**Consegna**
Nel testo sulla riforma della PAC, riporta il brano che va da "La riforma è" fino a "budget dell’Unione Europea." e sostituisci "larga maggioranza" con "ampia maggioranza".

**Testo proposto**
____________

Legambiente sostiene che “serviva una profonda e radicale riforma della Pac, e non un compromesso al ribasso” come quello che è stato approvato dal Parlamento europeo e frutto di accordi tra PPE, S&D e Renew “con i rappresentanti del nostro Paese, con poche eccezioni, protagonisti in negativo“.

Cosa cambia con la nuova riforma?

La riforma è stata approvata a larga maggioranza, totalizzando 425 voti a favore, 212 contrari e 51 astenuti, e sulla carta presenta delle differenze importanti rispetto alla versione precedente. Quella più evidente e al tempo stesso preoccupante riguarda l’organo che gestirà l’enorme quantità di denaro pubblico della PAC, pari a 358 miliardi di euro, circa 1/3 dell’intero budget dell’Unione Europea.

In base alla nuova riforma, infatti, non sarà più Bruxelles a gestire questi fondi ma saranno i singoli Stati. Questo cambiamento comporterà l’insorgenza di due problemi sostanziali.

____________

**Dati forniti**

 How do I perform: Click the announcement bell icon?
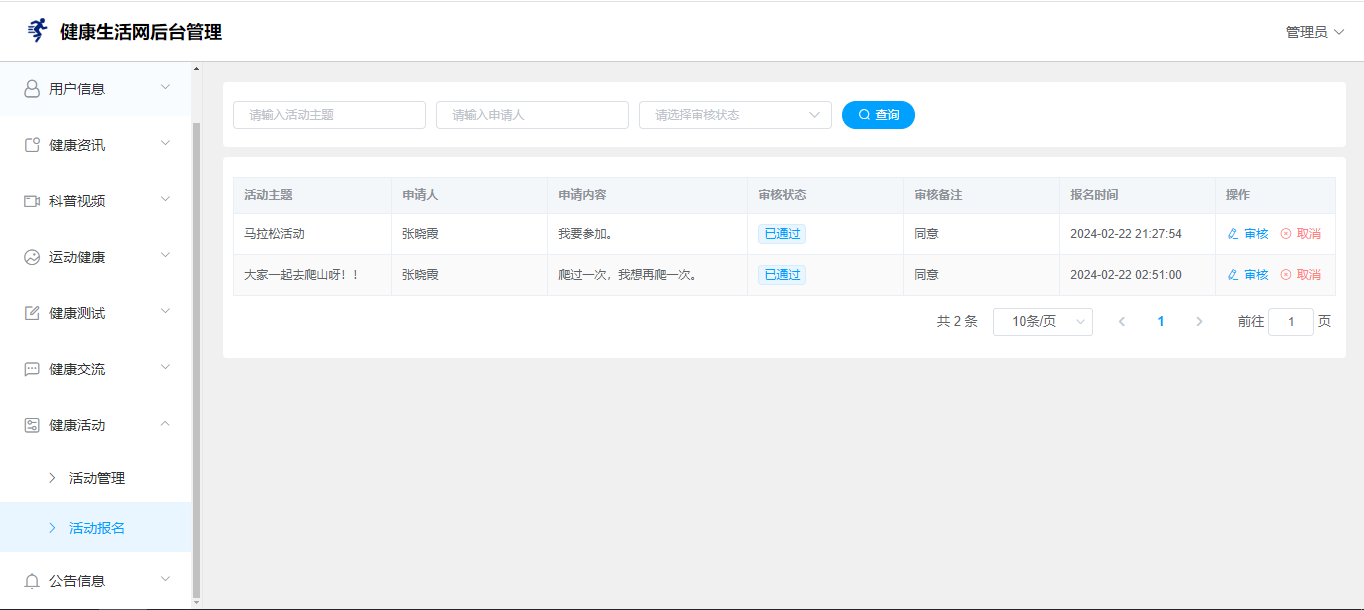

____________

**Soluzione**
La riforma è stata approvata a ampia maggioranza, totalizzando 425 voti a favore, 212 contrari e 51 astenuti, e sulla carta presenta delle differenze importanti rispetto alla versione precedente. Quella più evidente e al tempo stesso preoccupante riguarda l’organo che gestirà l’enorme quantità di denaro pubblico della PAC, pari a 358 miliardi di euro, circa 1/3 dell’intero budget dell’Unione Europea.